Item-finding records

*-*-*

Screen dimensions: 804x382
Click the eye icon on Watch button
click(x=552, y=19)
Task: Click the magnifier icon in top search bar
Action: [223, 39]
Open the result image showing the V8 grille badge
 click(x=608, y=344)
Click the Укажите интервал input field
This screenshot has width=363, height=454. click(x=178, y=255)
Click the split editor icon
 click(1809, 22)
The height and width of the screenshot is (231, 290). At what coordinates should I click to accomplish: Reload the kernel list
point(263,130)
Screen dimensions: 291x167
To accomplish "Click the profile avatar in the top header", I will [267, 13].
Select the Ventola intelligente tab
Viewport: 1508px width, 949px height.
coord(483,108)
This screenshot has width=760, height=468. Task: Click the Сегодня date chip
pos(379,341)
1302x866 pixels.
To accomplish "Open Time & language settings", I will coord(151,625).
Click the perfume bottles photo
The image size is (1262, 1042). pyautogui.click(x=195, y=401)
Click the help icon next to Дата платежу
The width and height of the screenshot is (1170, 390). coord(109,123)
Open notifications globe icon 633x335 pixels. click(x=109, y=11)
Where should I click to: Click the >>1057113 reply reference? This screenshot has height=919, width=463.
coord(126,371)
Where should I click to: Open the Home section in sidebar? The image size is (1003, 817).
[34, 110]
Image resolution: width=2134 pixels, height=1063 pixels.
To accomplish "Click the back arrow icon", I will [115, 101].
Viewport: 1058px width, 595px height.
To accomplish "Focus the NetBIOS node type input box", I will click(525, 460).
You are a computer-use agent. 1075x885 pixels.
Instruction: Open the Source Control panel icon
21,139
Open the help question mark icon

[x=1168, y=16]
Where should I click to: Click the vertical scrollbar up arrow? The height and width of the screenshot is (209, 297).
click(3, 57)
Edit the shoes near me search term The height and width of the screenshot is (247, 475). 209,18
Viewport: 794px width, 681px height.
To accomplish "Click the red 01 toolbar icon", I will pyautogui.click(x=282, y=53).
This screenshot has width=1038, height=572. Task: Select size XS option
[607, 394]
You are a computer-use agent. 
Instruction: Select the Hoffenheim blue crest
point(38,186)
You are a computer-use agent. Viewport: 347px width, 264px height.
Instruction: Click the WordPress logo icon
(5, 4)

*-*-*

* [Directions]: Update the records by replacing every "computer-use agent" with "screen assistant", leaving all other text unchanged.

* [Exercise result]:
Screen dimensions: 804x382
Click the eye icon on Watch button
click(x=552, y=19)
Task: Click the magnifier icon in top search bar
Action: [223, 39]
Open the result image showing the V8 grille badge
 click(x=608, y=344)
Click the Укажите интервал input field
This screenshot has width=363, height=454. click(x=178, y=255)
Click the split editor icon
 click(1809, 22)
The height and width of the screenshot is (231, 290). At what coordinates should I click to accomplish: Reload the kernel list
point(263,130)
Screen dimensions: 291x167
To accomplish "Click the profile avatar in the top header", I will [267, 13].
Select the Ventola intelligente tab
Viewport: 1508px width, 949px height.
coord(483,108)
This screenshot has width=760, height=468. Task: Click the Сегодня date chip
pos(379,341)
1302x866 pixels.
To accomplish "Open Time & language settings", I will coord(151,625).
Click the perfume bottles photo
The image size is (1262, 1042). pyautogui.click(x=195, y=401)
Click the help icon next to Дата платежу
The width and height of the screenshot is (1170, 390). coord(109,123)
Open notifications globe icon 633x335 pixels. click(x=109, y=11)
Where should I click to: Click the >>1057113 reply reference? This screenshot has height=919, width=463.
coord(126,371)
Where should I click to: Open the Home section in sidebar? The image size is (1003, 817).
[34, 110]
Image resolution: width=2134 pixels, height=1063 pixels.
To accomplish "Click the back arrow icon", I will [115, 101].
Viewport: 1058px width, 595px height.
To accomplish "Focus the NetBIOS node type input box", I will click(525, 460).
You are a screen assistant. 1075x885 pixels.
Instruction: Open the Source Control panel icon
21,139
Open the help question mark icon

[x=1168, y=16]
Where should I click to: Click the vertical scrollbar up arrow? The height and width of the screenshot is (209, 297).
click(3, 57)
Edit the shoes near me search term The height and width of the screenshot is (247, 475). 209,18
Viewport: 794px width, 681px height.
To accomplish "Click the red 01 toolbar icon", I will pyautogui.click(x=282, y=53).
This screenshot has width=1038, height=572. Task: Select size XS option
[607, 394]
You are a screen assistant. 
Instruction: Select the Hoffenheim blue crest
point(38,186)
You are a screen assistant. Viewport: 347px width, 264px height.
Instruction: Click the WordPress logo icon
(5, 4)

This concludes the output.